Fig. 8: TGF-β induces ROR1-dependent BMI1 activation.

A Immunoblot analysis of ROR1 protein using lysates from parental and si-ROR1 treated MB-231 cells that were stimulated with TGF-β for the indicated time with the quantification results below. B BMI1 mRNA levels in MB-231 cells treated with TGF-β at 50 ng/mL and si-control and si-ROR1 at an indicated time interval were examined by quantitative PCR (qPCR). The figure shows the mean expression of BMI1 compared to time “0”. Experiments were performed in triplicate unless indicated otherwise and normalized with GAPDH. The error bars indicate the ±SEM. C Immunoblot analyses of BMI1 protein using lysates from parental and si-ROR1 treated MB-231 cells that were stimulated with TGF-β for the indicated times and quantification results below.

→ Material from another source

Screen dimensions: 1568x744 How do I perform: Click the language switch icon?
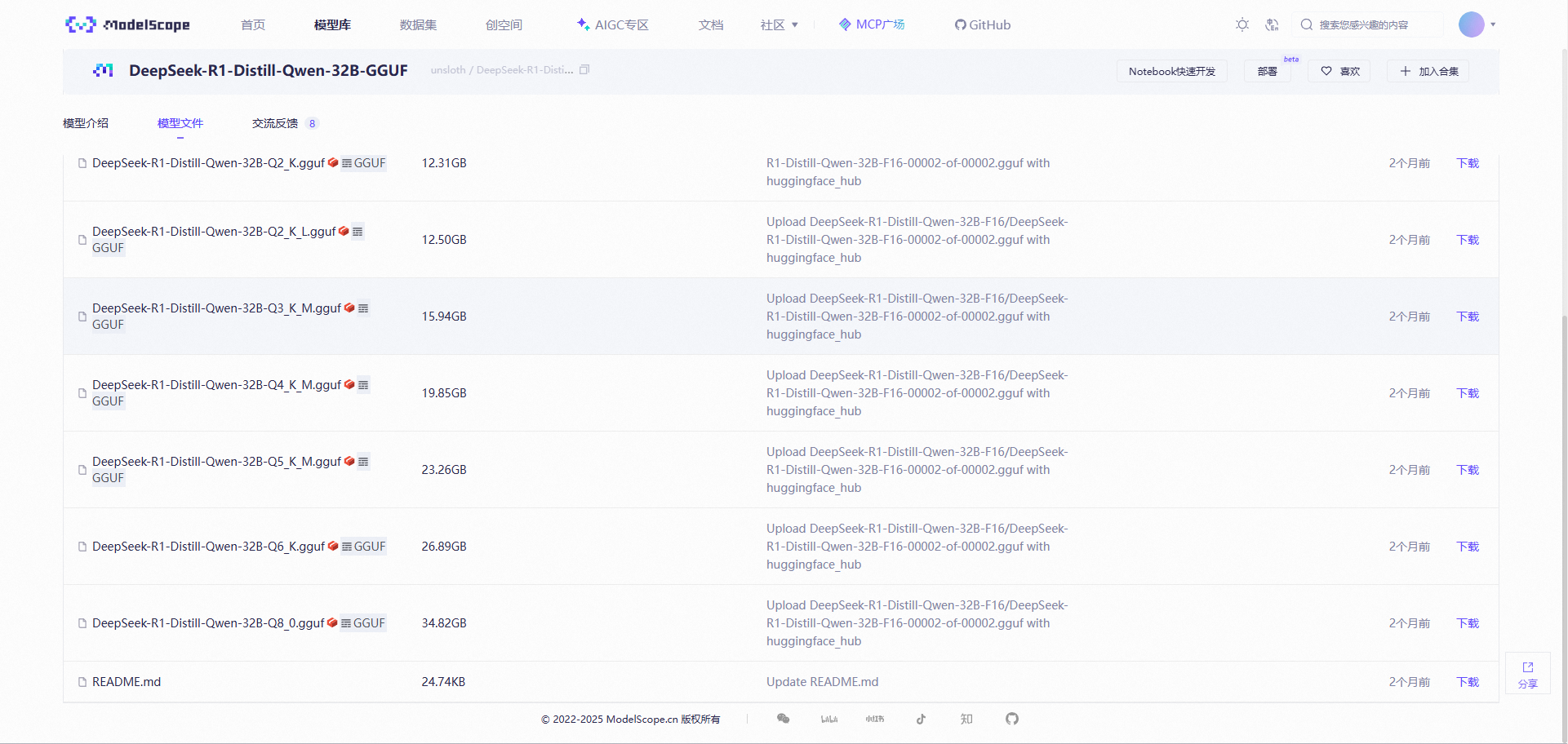point(1272,24)
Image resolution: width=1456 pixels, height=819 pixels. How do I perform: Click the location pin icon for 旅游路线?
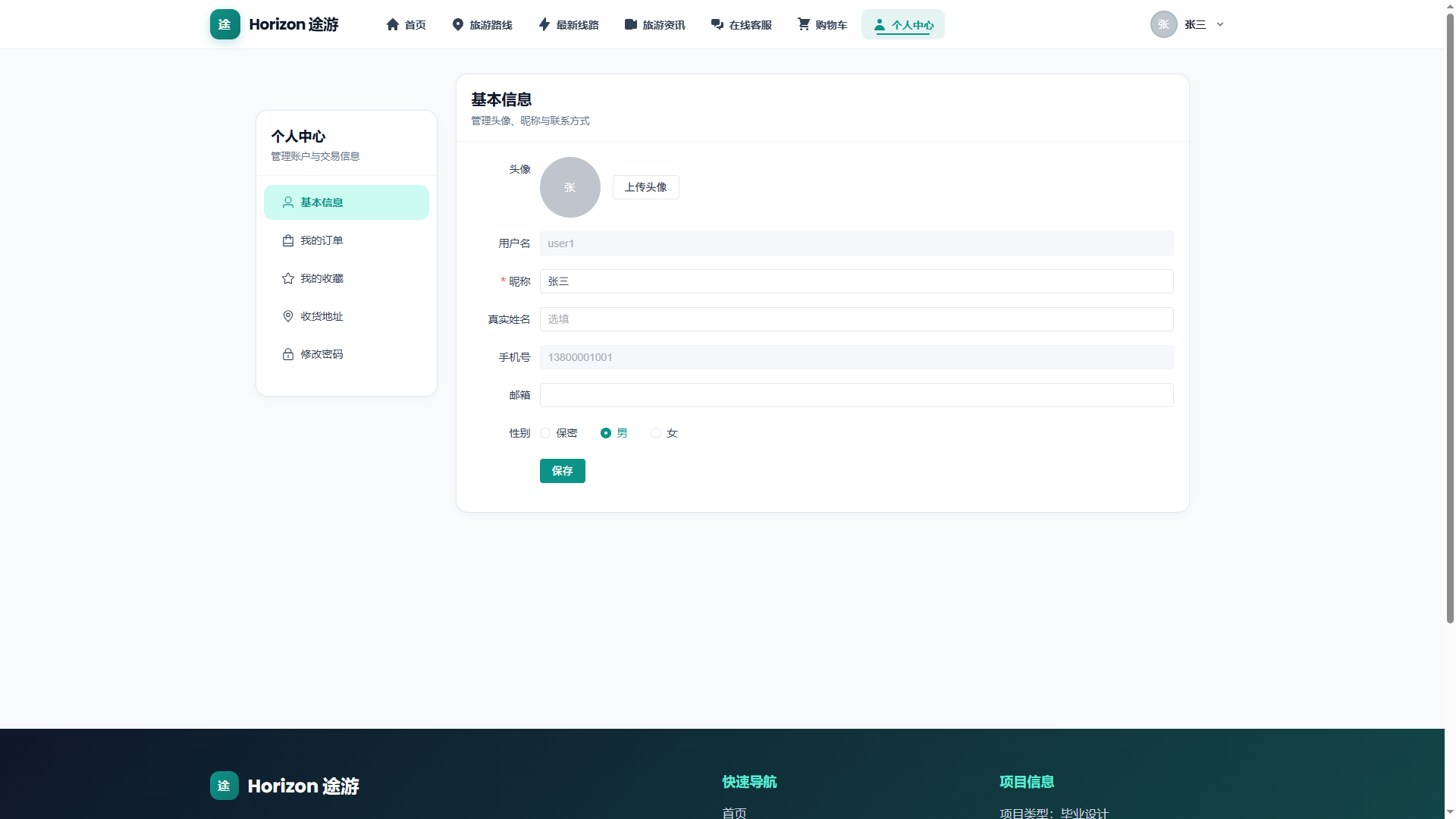(458, 24)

D Immunoblot analyses of BMI1 protein using lysates from parental and si-control and si-lncRNA DLEU2-treated MB-231 cells that were stimulated with TGF-β. E The bar graph indicates the average number of spheroids formed by parental or si-ROR1 cells treated with or without TGF-β in triplicate ±SEM. P values were calculated using a two-tailed paired Student’s t-test. **P < 0.01) F The bar graph indicates the average number of invaded cells from parental or si-ROR1 cells treated with or without TGF-beta in triplicate ±SEM. P values were calculated using a two-tailed paired Student’s t-test. **P < 0.01).